Так началась моя жизнь и работа в Серпухове. Жила я очень замкнуто. Ни о чем, кроме работы, не беседовала со служащими. Вечерами сидела в своей комнате и читала. Хозяйка не могла нарадоваться на свою тихую квартирантку.

Ровно через неделю я встретила Шуру на Серпуховском вокзале. Вместе отправились мы обедать в серпуховскую столовую. Потом пошли в городской скверик. Вечером Шура должен был уехать.

Шура был рад моим успехам. У него дела шли куда медленней. На каждом шагу встречались препятствия, требующие отсрочки. Сейчас он собирался съездить в Ленинград, по возвращении оттуда снова заехать ко мне. Хорошо, что у меня теперь был адрес, по которому он мог писать, известить меня о дне встречи.

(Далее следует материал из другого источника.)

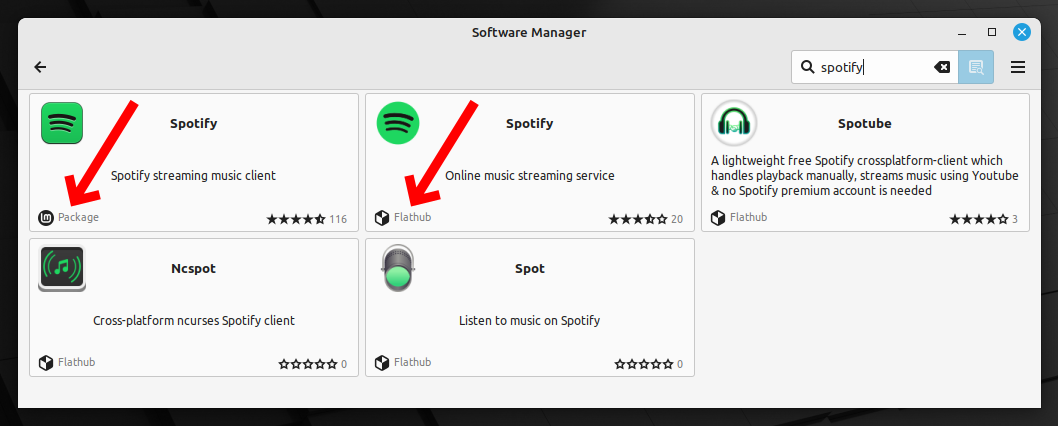Toggle the search in descriptions button
The height and width of the screenshot is (426, 1058).
point(976,67)
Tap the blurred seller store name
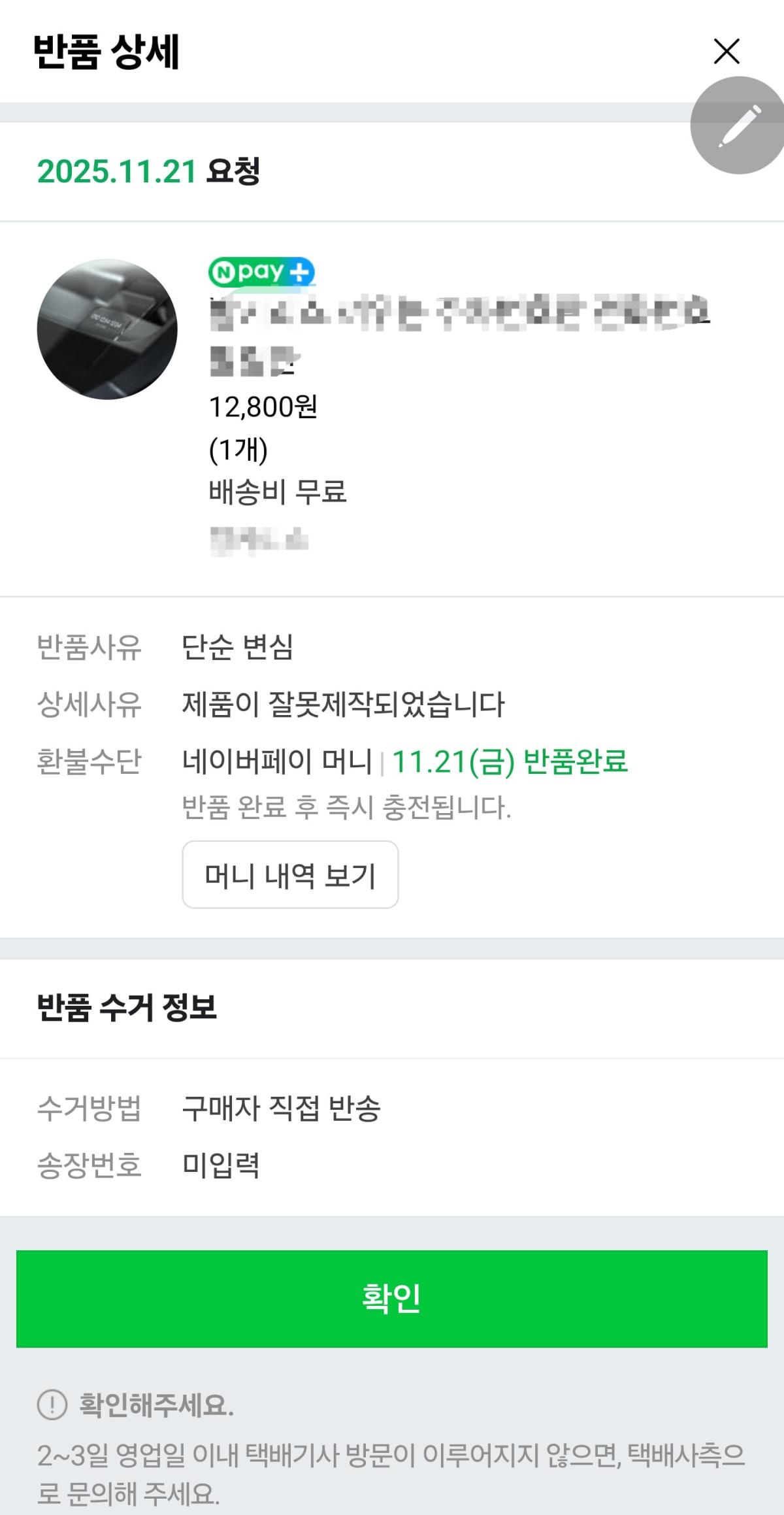 click(259, 541)
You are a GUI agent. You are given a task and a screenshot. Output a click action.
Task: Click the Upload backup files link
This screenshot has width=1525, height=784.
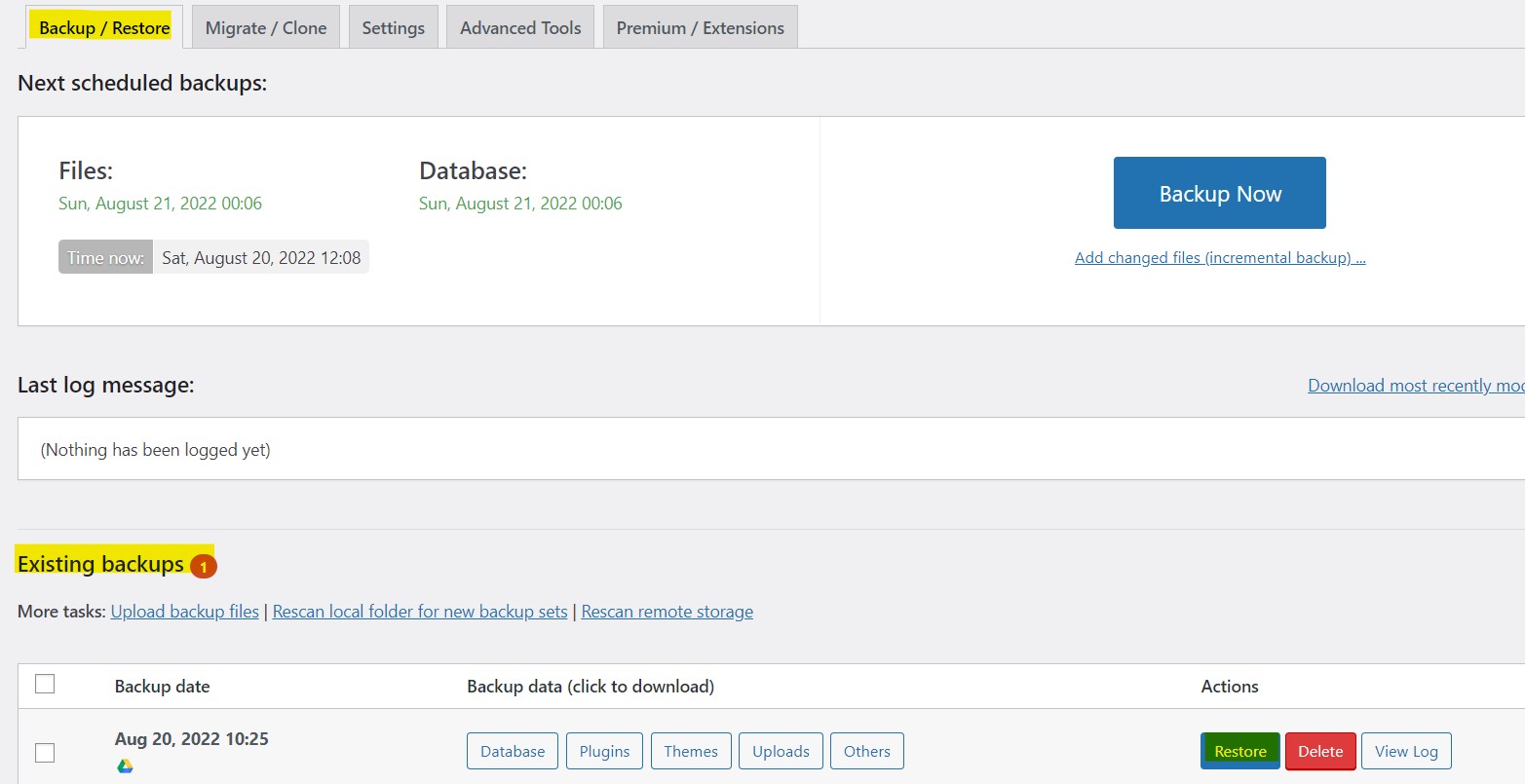point(184,611)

Чрезвычайно трудно было доставать бумагу. Она продавалась только по ордерам учреждениям. На почте в одни руки давали по 2–3 почтовых листочка. Ученические тетради распределялись только по школам. Не было возможности достать шапирографские чернила, достать восковку. Очевидно, шапирографский состав придется варить самим, но достать желатин очень трудно. Московские друзья Шуры начали потихоньку покупать желатин у спекулянтов. Но те продавали по два, по три листочка, а драли по 75 копеек за листок. С деньгами тоже плохо, заработки так малы, что сэкономить на них почти невозможно. Ему никто не говорит об этом, но он сам видит, как тяжело его питание ложится на семьи, где он ютится. Шура возлагал большие надежды на Ленинград.

В конце 1931 года страна буквально кишела нелегальными, бежавшими из деревень, жившими по липе, или вовсе без документов. Уходили из сел раскулаченные или ждавшие раскулачивания, бежали ссыльные и переселенцы. Мне часто приходилось с ними сталкиваться. Они не очень скрывали свое положение. Население относилось к ним сочувственно. Шли они в места, где был большой спрос на рабочие руки, где набирали чернорабочих, не присматриваясь к документам. Позже мне пришлось видеть целый колхоз, возникший из сбежавших с Украины «кулаков». Сбежав, они могли работать на железнодорожном строительстве. Вместе со строящейся дорогой продвигались вперед, жили в бараках. При возведении одного большого моста в Калужской области надолго задержались в одном месте, а когда работа закончилась, осели на новой земле.

Жиличка моей хозяйки тоже была беспаспортной из семьи раскулаченных. Родных ее выслали на север, а она ушла. Было ей 19 лет. В Серпухове она устроилась на работу в чулочную мастерскую, получила справку с места работы, по ней прописалась. Она тосковала по сельской жизни, по сельской молодежи.

С питанием в Серпухове, как и в Рязани, было очень трудно. Но я не ощущала голода, живя одна на свою зарплату. Обедала я в столовой, хлеба, выдаваемого на карточки, мне хватало, кое-какие продукты я привезла с собой из Москвы.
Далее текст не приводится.